La vision des passagers de l'avion a dû être horrifique: un missile explose soudainement à côté de l'appareil et ses fragments touchent l'engin, provoquant plus tard son crash. C'est exactement ce qui s'est passé mercredi, selon les premiers rapports de l'enquête, avec l'Embraer 190 portant le numéro de vol J2-8243 d'Azerbaïdjan Airlines.
Pour la compagnie aérienne comme pour les experts aéronautiques occidentaux, il est clair que ce n'est pas une nuée d'oiseaux qui est à l'origine du crash, comme l'a initialement affirmé l'agence aéronautique russe Rosaviatsia. Il s'agirait plutôt de la défense aérienne russe, qui n'a pas pu distinguer l'avion de ligne d'un petit drone ukrainien et l'a pris pour cible. C'est un tir raté qui montre que le système de Poutine présente des faiblesses dévastatrices.

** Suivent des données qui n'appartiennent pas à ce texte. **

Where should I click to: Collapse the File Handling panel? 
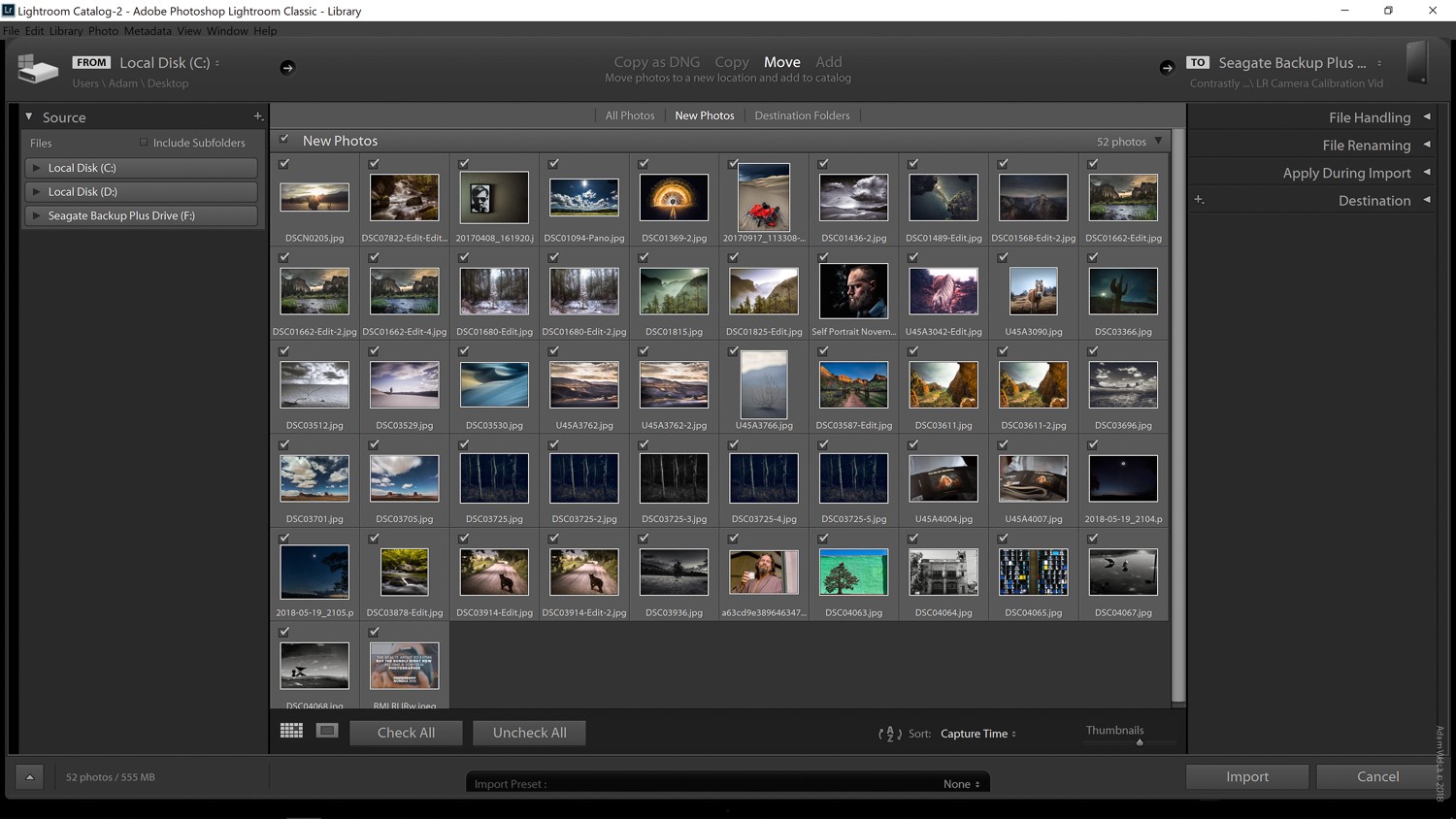[1427, 116]
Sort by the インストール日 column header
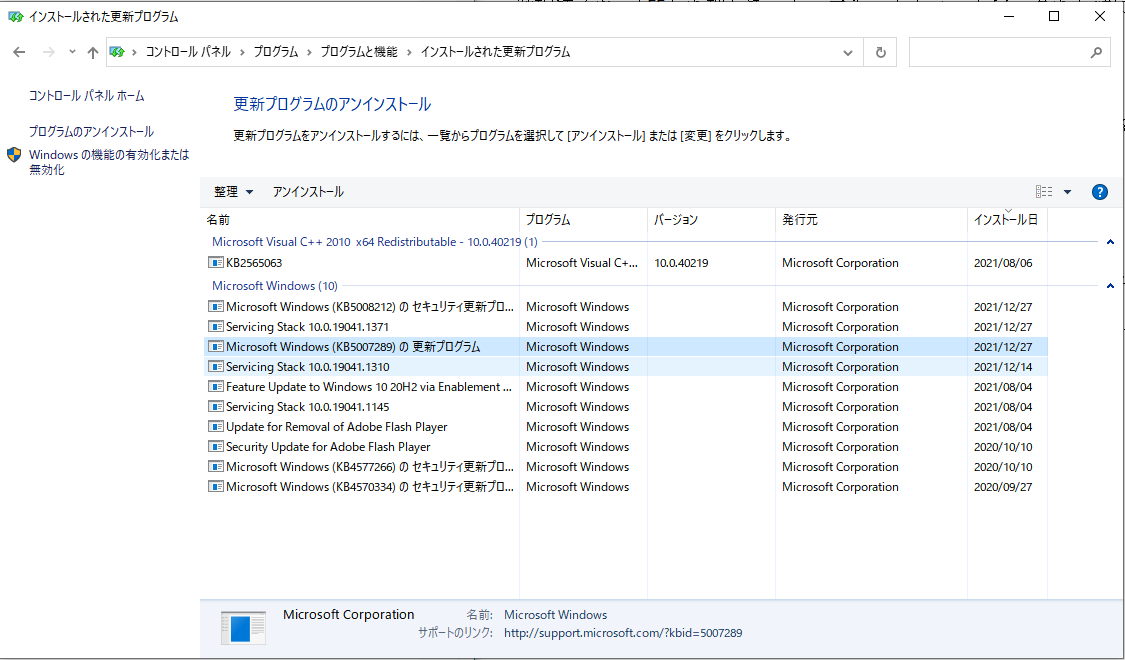Image resolution: width=1125 pixels, height=660 pixels. [x=1005, y=220]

Un expert est du même avis
L'expert militaire Ralph D. Thiele, auteur du livre «Hybride Warführung – Zukunft und Technologien» (Guerre hybride – Avenir et technologies), part lui aussi du principe qu'il a été abattu. Il déclare à Blick: «Les dommages causés à la carlingue par de nombreuses particules de l'extérieur vers l'intérieur indiquent avec une grande probabilité un tir d'un système de défense aérienne moderne – un missile avec une ogive et un détonateur à distance.»
Pour Ralph D. Thiele, le tir présumé montre clairement que la nervosité règne en Russie en raison des attaques de drones ukrainiens de grande envergure. L'expert militaire en est convaincu: «Cela conduit à des erreurs comme ce tir. D'autres erreurs suivront.»

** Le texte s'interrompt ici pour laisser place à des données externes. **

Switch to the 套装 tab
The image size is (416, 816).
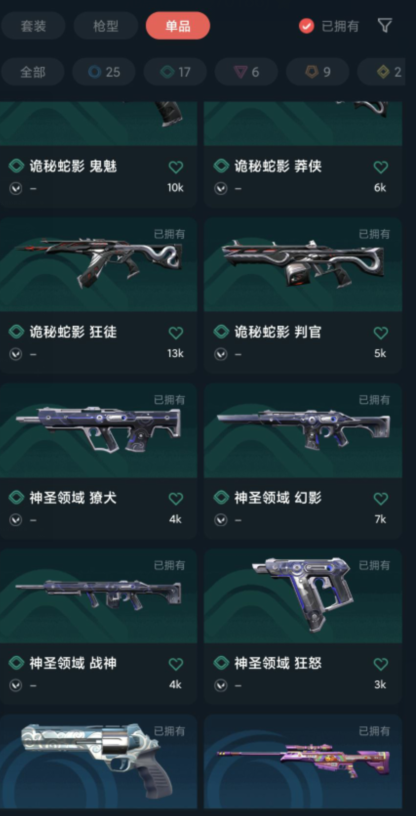pos(33,26)
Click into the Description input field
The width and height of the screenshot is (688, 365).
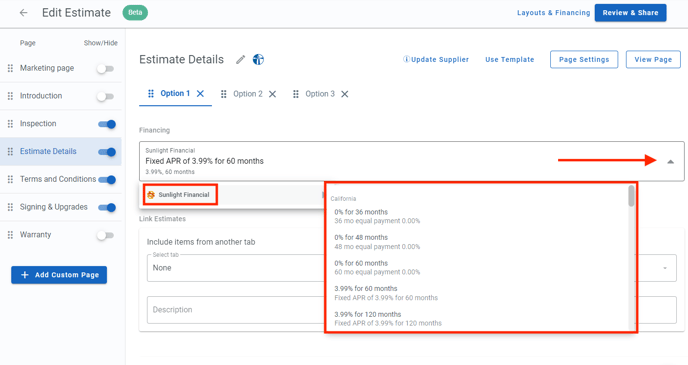tap(237, 310)
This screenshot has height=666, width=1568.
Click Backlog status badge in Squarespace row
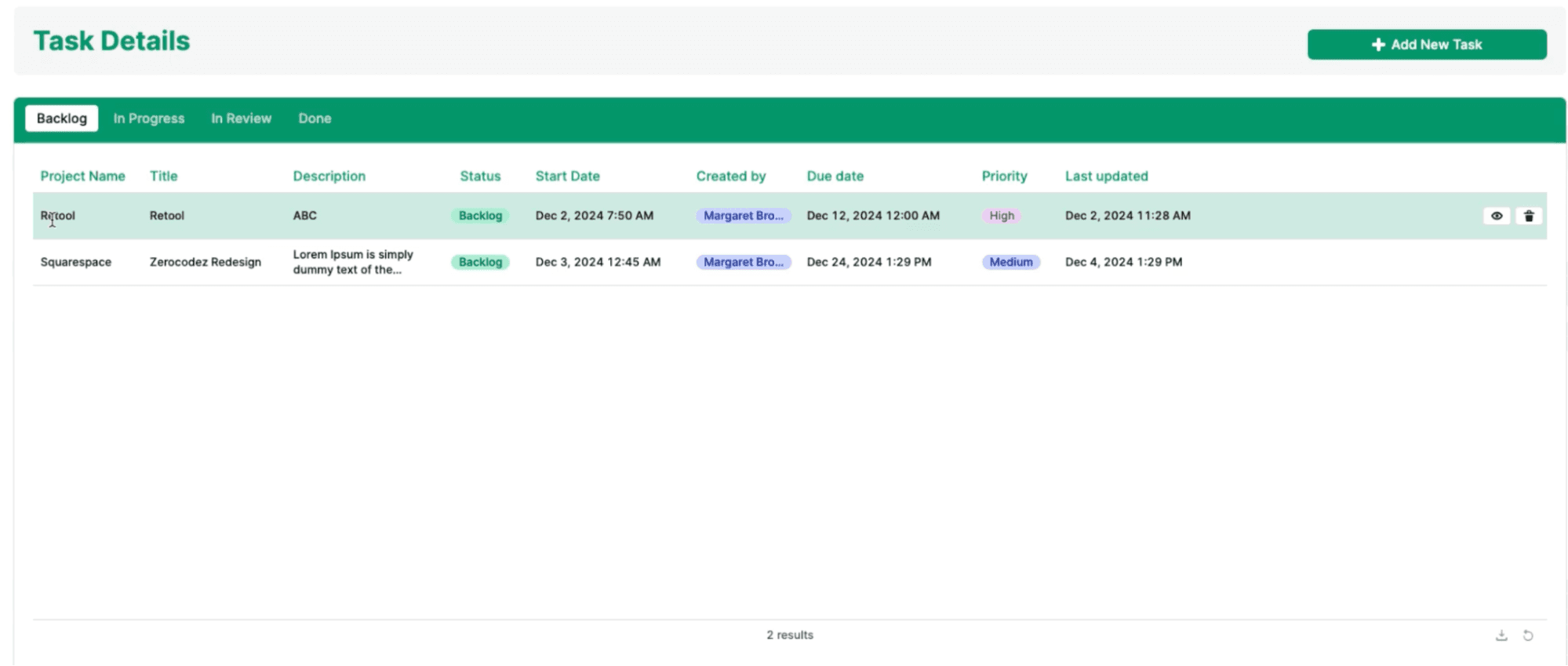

Atterrissage refusé pour des raisons de sécurité
L'Embraer s'est écrasé mercredi près de la ville d'Aktau au Kazakhstan. Il se rendait de Bakou, la capitale de l'Azerbaïdjan, à Grozny, dans la république russe de Tchétchénie, et s'était dérouté vers la mer Caspienne en raison d'une «situation d'urgence». Le crash a fait 38 morts. 29 personnes ont survécu.
Le Kremlin a indiqué vendredi après-midi que des drones de combat ukrainiens menaient à ce moment-là des «attaques terroristes» et qu'il n'était donc pas possible de décoller ou d'atterrir à Grozny pour des raisons de sécurité et à cause du brouillard. Aucune information n'a été donnée sur la question de savoir si l'avion avait été touché par un missile ou un drone.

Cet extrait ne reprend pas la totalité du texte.